Great Cruz Bay’s S. Donald Sussman was among those quoted in a New York Times story about the Virgin Islands’ tax break designed to encourage new businesses to locate in the islands and hire employees. The Times reports federal agents have been questioning workers and neighbors about when the last time the owners were in residence. The newspaper reported the current IRS inquiry into the EDC program has allowed some island residents to “dodge an estimated $400 million in federal income taxes.”
Sussman, a successful hedge fund manager, has 10 people helping him manage money in an office on St. Thomas.

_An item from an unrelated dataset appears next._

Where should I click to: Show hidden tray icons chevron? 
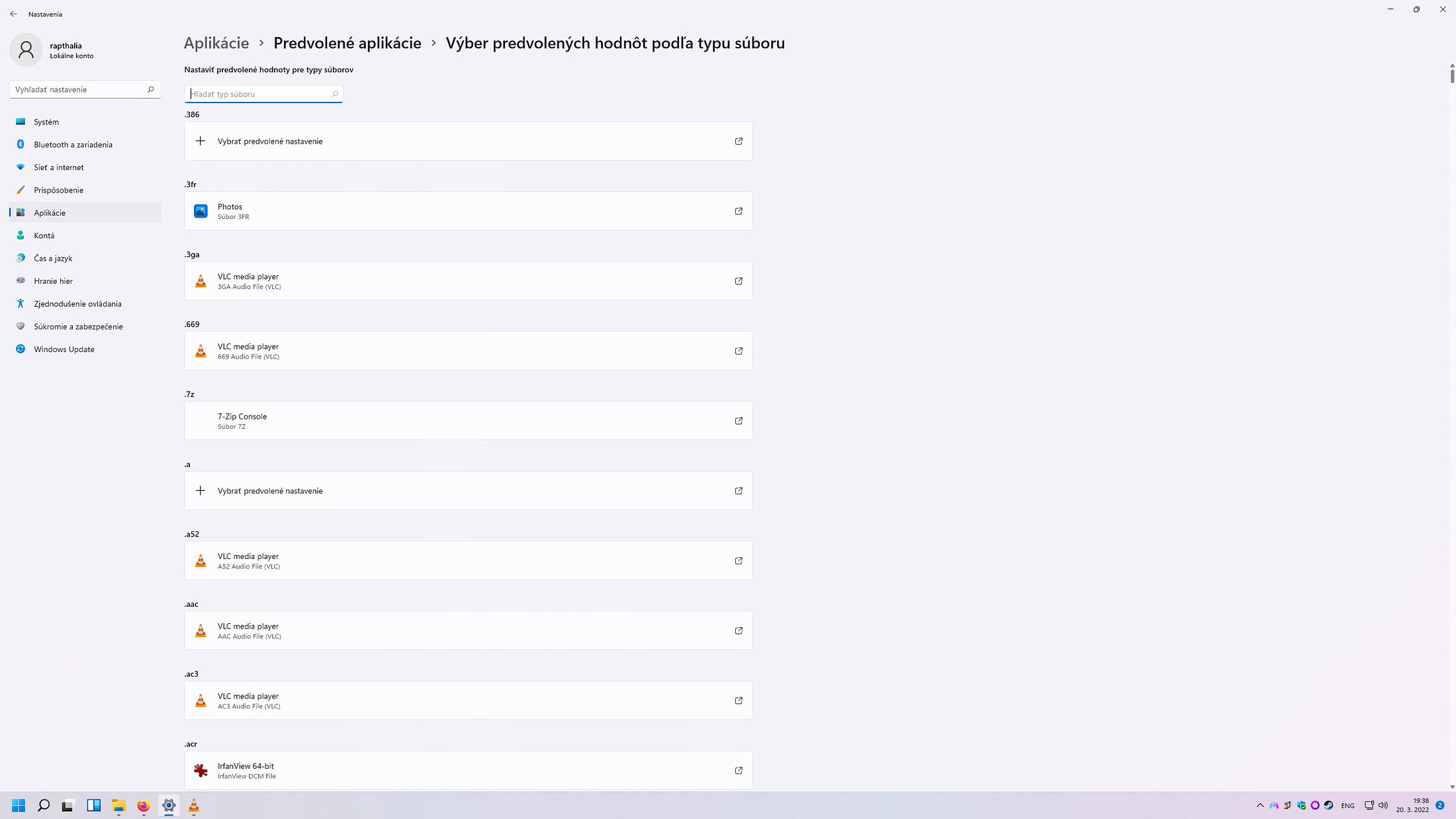[1260, 805]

Sussman worried the probe could threaten continuation of the 18-year-old EDC (Economic Development Commission) which monitors recipients of tax benefits in exchange for their operating businesses in the VIs. “I follow the rules. I do what I’m supposed to do,” he told The Times, adding he pays low taxes on income from his EDC-beneficiary Trust Asset Management, and pays full federal tax rates on the rest.

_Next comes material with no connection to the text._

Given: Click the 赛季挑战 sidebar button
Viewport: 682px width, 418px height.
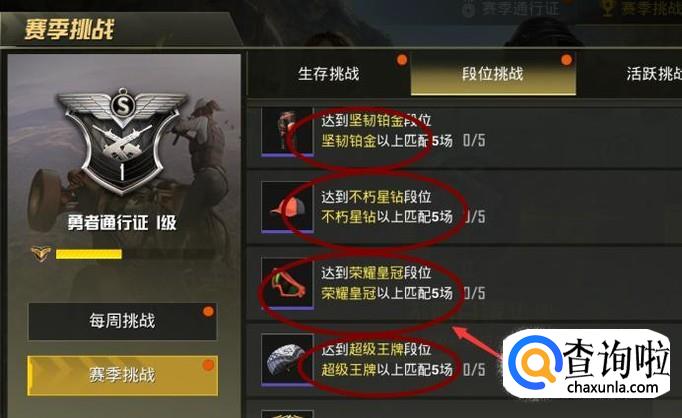Looking at the screenshot, I should tap(122, 375).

“I live on St. John,” he told The Times. Sussman is known as a generous contributor to several island charities and activities, including the VI National Park. “If what has been alleged is true (EDC company owners not living on island, but rather in the states) … (they) are engaged in outrageous behavior and potentially endangering the program,” he said.
Due to the probe, in July one EDC firm closed, and two others are reported considering shutting down, the paper said. Tax laws governing the program are ambiguous, it was said. “If something were to go wrong, it would have the impact of a major hurricane,” said Lt. Gov. Vargrave Richards. “This program is the best thing that ever happened to these islands.” The EDC was established by Congress in 1986.